Unsettling thoughts

I go through phases where my life makes sense, everything in my life is compartmentalised, I bring an acceptance then when I look back nothing seems to makes sense.

This is what I’ve had to deal with and usually happens when I have more stressful situations to deal with and I’m here again with the same thought process. As my unconscious thoughts continue to play out the same old experiences, some of the same feelings come back.

Other people’s news usually serve as a gentle reminder of what I’ve been through. I know we’re given what we’re given and although life isn’t to order, we have opportunities along the way to change some of those choices, perhaps not always when we’d like, but we do have a choice to change things.

I’ve changed so many things and feel as though I am a better person. I have made it through some very tough experiences, but I must get past this point of honing in on some of the old hurtful experiences.


16 Nov, 2014

6 thoughts on “Unsettling thoughts

  1. We have to just move on with our lives.

    Things happen that we have no control over and couldn’t change and can’t change now, but we can make things better in our future due to the fact that we did have these experiences.

    1. Thanks Lisa… ‘but we can make things better in our future due to the fact that we did have these experiences.’ You’re absolutely right in what you say.

      I am sure your words will resonate with people who struggle to move forward because of their very negative experiences. Wise words.

  2. You’ve made it through some very tough times and you’ve made it through some tough seasons in your life too. And the grass is not always greener from season to season, it’s just different grass. I actually think it’s a good thing that we sometimes hone in on our old experiences because it keeps us grounded; it reminds us to take a detour to avoid history repeating itself in some unsuspecting way.

    It’s quite natural to lick our wounds and think of unsettling thoughts of the past, some of those wounds aren’t completely healed anyway. Eventually, those same unsettling thoughts will somehow comfort you as you continue to move forward with your life.

    My unsettling thoughts come and go and I need to make sure they don’t consume me.

  3. Yes, I wish it was that easy to “move on” but that hasn’t been the case for me!

    There are a lot of things that happened in my life that I just forget, let alone forgive the people who did the most damage! Things like having to make arrangements for my father’s eventual passing has brought up a lot of very unpleasant feelings.

    Many things haven’t been put in their proper place so they run through my head constantly as much as I don’t want them to. I’m now sober 12 years, so I imagine it’s time to do this as unpleasant as it’s going to be!

    The hardest place is I don’t have a chance to do this with the people who were there so I know these things really happened. I’ve spent a lifetime trying to forget these things happened!

    1. Thanks Randy. I’m with you on your thoughts today.
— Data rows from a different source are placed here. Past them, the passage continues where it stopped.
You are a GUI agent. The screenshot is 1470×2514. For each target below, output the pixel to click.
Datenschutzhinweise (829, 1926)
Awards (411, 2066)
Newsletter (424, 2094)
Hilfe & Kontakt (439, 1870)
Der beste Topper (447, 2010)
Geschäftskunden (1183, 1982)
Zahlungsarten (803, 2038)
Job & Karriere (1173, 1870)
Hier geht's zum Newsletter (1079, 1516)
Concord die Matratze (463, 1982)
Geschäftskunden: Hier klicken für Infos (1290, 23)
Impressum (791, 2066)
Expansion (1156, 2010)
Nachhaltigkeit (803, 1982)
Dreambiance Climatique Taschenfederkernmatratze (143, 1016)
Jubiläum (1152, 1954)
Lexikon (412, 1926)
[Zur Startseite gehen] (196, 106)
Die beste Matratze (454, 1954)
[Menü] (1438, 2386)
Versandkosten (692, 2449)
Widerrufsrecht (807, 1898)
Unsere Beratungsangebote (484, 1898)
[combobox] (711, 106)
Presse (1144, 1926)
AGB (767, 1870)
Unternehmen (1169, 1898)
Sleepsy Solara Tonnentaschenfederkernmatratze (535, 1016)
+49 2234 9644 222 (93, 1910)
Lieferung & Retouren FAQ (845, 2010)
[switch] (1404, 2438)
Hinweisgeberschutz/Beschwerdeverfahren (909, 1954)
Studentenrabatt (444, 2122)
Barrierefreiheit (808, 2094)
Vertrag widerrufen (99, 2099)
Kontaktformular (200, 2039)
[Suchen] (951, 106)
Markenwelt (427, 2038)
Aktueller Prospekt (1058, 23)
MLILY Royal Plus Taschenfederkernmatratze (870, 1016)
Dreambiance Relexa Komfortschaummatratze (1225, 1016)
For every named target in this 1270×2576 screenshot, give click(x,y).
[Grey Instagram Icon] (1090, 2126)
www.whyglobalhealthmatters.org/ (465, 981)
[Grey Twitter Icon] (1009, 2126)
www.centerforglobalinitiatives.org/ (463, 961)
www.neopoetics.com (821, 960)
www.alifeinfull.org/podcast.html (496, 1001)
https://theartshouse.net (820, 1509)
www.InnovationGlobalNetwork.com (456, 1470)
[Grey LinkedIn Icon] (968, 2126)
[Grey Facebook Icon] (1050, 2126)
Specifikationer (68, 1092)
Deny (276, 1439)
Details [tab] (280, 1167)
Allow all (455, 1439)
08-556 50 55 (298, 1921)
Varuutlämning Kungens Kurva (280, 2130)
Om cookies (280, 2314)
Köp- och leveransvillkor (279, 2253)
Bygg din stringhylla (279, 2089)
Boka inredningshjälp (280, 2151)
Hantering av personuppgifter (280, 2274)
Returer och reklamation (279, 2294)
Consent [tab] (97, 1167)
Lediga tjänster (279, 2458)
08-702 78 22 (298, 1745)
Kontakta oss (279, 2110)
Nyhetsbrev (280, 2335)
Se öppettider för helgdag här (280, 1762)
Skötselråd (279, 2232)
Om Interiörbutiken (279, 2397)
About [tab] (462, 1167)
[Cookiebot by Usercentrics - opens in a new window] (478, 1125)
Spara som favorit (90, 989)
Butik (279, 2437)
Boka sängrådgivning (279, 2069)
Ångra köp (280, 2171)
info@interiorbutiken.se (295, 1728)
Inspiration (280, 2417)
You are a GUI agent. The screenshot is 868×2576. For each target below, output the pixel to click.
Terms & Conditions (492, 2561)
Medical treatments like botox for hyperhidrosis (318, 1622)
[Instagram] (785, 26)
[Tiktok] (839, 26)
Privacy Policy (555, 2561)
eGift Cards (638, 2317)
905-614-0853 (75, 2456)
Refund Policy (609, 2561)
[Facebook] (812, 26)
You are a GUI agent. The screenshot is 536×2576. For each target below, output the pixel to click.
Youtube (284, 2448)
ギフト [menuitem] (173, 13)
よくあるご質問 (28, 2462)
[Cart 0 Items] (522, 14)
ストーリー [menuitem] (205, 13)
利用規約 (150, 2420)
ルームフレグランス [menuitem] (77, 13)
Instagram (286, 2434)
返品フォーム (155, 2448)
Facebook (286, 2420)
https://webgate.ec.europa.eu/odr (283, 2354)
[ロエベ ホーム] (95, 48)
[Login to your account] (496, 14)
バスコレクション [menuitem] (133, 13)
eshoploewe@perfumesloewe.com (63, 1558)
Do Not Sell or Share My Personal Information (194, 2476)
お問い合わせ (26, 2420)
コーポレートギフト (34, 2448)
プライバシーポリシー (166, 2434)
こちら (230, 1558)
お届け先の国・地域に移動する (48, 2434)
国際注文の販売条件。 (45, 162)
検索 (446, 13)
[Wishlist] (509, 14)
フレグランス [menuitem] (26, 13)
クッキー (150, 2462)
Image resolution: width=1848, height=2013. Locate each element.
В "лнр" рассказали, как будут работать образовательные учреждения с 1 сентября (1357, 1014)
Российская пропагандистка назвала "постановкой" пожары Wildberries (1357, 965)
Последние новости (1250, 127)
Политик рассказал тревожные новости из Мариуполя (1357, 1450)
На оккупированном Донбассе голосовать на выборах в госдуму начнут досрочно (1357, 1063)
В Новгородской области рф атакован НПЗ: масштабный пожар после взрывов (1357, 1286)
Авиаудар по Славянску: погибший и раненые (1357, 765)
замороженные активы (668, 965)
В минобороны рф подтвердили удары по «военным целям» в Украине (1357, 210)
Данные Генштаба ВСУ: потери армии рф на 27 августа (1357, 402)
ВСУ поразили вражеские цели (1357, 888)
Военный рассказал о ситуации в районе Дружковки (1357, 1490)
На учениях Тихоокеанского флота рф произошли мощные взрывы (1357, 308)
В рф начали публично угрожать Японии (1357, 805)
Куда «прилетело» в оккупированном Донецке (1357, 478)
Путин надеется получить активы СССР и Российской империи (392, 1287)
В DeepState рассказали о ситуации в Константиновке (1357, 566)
There are many things in our present that bring some of our unpleasant past experiences back.

      Unfortunately and I know from my own experiences that we’re not always in a position to say what we feel, because others aren’t in a position to or want to listen to what we have to say about what they’ve done.

      All we can do is make ourselves stronger and learn to understand our experiences, then we can let them go.